If only a brand launch were perfect, but this one couldn’t be, because we had two distinct websites, a new brand, and were nowhere close to finishing a new website. Once the brand got out, we knew we couldn’t keep it a secret for long. Everyone wanted to use it. But hold on, we needed to formally launch… I coached everyone, please wait don’t leak it out until we are ready with all these materials. It was a load of materials and having no staff to support this, just me the consultant, an agency for creative development and the executive team for reviews, we were able to put together a package that was foundational for all employees and create awareness for our customers.
Since the website was not done and both sites needed to co-exist until the website is ready early 2013, we settled on a splash page that would be the entry point for both websites. The splash page would do three things. One, it would present the new branding and information on where to go to find out older information. Two, it would focus on marketing the new management team, a key consideration for hiring this particular firm. And three, it would drive traffic to LinkedIn in the interim a place where we believed referrals for business would result. It was not a perfect solution, but it allowed us to release the brand, indicating change was happening and this new brand was a new positive direction, positive for the business communicating commitment to the company’s acquisition and alignment. Both websites still exist as a resource decision.
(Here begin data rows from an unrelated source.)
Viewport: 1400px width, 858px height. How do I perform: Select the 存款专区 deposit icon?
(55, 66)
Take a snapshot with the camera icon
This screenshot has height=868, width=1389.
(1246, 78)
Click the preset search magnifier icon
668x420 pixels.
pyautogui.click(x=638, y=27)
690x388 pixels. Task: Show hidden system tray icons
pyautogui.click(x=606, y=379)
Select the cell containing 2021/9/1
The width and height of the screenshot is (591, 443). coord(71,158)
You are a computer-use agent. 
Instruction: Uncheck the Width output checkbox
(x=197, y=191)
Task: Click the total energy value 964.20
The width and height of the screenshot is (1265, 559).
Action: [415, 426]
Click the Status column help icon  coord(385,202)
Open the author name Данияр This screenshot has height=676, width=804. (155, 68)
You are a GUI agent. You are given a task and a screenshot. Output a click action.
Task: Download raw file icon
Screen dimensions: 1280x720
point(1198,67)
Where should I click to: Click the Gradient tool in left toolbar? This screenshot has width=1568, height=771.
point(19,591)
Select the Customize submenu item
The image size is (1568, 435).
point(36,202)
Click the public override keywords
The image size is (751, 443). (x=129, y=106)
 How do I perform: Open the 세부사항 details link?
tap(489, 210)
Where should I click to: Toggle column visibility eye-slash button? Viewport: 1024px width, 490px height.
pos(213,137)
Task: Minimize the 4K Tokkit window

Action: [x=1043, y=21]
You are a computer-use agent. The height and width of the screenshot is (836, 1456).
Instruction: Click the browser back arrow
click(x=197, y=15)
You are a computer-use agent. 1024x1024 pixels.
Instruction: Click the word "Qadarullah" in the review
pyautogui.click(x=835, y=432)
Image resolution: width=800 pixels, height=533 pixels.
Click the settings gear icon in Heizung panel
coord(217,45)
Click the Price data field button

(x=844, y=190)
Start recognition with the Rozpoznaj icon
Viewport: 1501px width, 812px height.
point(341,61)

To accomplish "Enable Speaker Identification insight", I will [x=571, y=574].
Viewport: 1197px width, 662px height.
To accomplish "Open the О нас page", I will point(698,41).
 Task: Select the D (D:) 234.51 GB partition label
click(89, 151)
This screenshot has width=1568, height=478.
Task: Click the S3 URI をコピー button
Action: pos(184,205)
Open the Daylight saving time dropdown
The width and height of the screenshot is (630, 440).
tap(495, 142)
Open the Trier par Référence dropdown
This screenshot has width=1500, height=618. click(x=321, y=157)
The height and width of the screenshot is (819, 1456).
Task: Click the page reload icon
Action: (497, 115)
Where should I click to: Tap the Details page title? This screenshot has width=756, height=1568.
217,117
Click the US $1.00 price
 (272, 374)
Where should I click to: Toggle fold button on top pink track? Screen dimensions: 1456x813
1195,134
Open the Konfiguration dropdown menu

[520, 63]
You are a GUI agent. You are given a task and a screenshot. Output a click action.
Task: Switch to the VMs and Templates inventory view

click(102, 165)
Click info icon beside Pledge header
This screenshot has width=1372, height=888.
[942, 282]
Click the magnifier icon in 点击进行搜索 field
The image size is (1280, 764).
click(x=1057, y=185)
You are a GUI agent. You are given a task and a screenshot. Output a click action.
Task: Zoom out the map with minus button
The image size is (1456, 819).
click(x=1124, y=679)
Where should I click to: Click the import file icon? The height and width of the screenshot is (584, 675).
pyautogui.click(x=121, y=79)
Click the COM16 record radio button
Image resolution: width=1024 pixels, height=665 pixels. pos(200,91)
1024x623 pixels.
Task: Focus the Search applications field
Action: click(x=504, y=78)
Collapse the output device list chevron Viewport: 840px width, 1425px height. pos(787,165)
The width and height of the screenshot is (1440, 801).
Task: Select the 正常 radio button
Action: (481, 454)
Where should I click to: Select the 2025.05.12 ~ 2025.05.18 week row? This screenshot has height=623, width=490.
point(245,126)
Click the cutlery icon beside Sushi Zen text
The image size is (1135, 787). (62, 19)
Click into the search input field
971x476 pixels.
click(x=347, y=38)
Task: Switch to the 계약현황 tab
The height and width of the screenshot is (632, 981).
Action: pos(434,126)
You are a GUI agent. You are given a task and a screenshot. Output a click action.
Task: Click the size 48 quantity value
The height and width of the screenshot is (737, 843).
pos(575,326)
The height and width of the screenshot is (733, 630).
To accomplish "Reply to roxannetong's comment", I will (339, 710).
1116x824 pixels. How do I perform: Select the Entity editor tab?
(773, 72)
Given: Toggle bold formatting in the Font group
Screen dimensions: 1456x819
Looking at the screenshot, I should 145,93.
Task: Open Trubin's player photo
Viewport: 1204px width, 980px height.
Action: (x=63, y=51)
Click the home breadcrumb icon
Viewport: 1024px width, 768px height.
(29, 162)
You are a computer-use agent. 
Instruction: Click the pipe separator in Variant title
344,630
Limited resources to take down and go through all the content, focus needed to be on the new content for the new site. These are the kind of decisions you need to make in smaller companies, resources are limited.
Additionally, we needed to inform our customers about the brand launch. We decided to send them out letters and include our new one page company overview. We decided on mail for a few reasons. We wanted customers to experience the new brand, from opening the envelope to reading the letter signed by the CEO. And because it is not a normal thing to receive a letter it would get noticed better. Additionally we also wanted to include our major partner in the launch and educate them about the “new company” and new brand and direction. To do this we did an email communication to them and to our customers, in addition to the mail package.
For our employees we put together entire packages. The packages that each employee received were fedexed and received the day prior to the launch and included:
- Promotional items (as mentioned above)
- New business cards (important to “see” themselves with the brand for better identification)
- Memory stick with PPT and DOC templates, signature template, branding guidelines, logo graphics and screensavers
- Social media communication they could easily copy and paste for Facebook, LinkedIn and Twitter
- Presentation about the brand launch and what was coming next for the new website
- A letter, email and live conference call from the CEO supporting the excitement of the brand and importance and significance to the company moving forward
2x traffic during brand launch month
The end result was 2x traffic to our website in the month of the brand launch more than either individual website had experienced in the time (3 months) monitoring performance prior to the launch. Employees were proud of the brand and the tagline that we closed on represented the current and future direction of the company- it was inspirational. We built a solid foundation to continue to expand upon in all areas of the company with a solid brand launch that we all loved.